AmazonとMicrosoftは、現在クラウド市場における2大巨頭であり、AWSとAzureは比較するに値します。

しかし、ウェブホスティングの観点からは別の話。W3Techsの最新データを見てみます。

Amazonは6%のシェアを持つ最大のホスティング会社であるのに対し、Microsoftはわずか1.2%で、ページビルダーのWixやSquarespaceのような小規模なサービスにも劣っています。

BuiltWithの最新データによれば、アクセス数の多い上位1万件のウェブサイトを見ても、AWSが大きくリードしています。

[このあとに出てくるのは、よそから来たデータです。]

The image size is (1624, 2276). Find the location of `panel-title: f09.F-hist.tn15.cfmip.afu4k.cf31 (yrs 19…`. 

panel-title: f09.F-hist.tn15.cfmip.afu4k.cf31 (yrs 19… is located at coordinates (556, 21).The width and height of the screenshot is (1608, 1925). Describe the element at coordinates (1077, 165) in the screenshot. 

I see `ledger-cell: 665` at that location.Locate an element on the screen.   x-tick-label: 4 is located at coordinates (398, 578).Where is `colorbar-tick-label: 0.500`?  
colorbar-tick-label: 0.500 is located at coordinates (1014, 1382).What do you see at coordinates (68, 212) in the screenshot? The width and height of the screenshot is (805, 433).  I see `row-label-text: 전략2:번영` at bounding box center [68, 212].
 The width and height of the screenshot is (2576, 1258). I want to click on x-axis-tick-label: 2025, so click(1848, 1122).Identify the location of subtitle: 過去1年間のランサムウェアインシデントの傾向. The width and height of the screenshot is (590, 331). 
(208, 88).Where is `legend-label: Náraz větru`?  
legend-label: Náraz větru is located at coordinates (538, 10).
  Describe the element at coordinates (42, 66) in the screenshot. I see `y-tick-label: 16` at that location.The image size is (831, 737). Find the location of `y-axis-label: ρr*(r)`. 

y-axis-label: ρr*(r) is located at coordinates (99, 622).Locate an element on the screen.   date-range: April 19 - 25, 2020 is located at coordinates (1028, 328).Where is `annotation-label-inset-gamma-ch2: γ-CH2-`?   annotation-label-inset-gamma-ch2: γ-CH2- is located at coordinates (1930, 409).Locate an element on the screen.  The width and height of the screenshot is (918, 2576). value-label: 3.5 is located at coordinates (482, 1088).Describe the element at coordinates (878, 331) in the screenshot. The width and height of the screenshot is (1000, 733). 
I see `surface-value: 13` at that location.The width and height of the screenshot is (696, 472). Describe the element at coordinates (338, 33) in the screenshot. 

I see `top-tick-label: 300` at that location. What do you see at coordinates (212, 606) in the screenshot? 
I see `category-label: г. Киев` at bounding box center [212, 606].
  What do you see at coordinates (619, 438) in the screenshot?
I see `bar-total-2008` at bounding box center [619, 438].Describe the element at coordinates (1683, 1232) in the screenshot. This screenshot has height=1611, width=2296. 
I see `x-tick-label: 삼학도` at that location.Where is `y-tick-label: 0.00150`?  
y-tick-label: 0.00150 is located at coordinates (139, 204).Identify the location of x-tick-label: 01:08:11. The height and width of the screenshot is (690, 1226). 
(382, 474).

上位サイト1万件におけるにクラウドホスティングの利用状況(出典:BuiltWIth)
上位サイト1万件におけるにクラウドホスティングの利用状況(出典:BuiltWIth)

Amazonの市場シェアは36%であるのに対し、Microsoft Azureはわずか8%。

収益に関して言えば、MicrosoftはAzure単体の収益の数字を公表していません。しかしある情報によれば、最近の裁判所に提出された資料では、2022年のMicrosoft Azureの総収益が340億ドルであると報告されています。

一方、AWSはAzureの2倍以上で、2022年には800億ドルの収益を上げています。

Microsoftは、AzureとSurfaceを使用して顧客にパーソナライズされた体験を提供するため、NBAと複数年契約を結び、再び注目を集めました。

AWSではなく、Microsoftがこの注目のパブリッククラウド契約を結んだことで、Microsoftの成長率が加速する可能性が高まっています。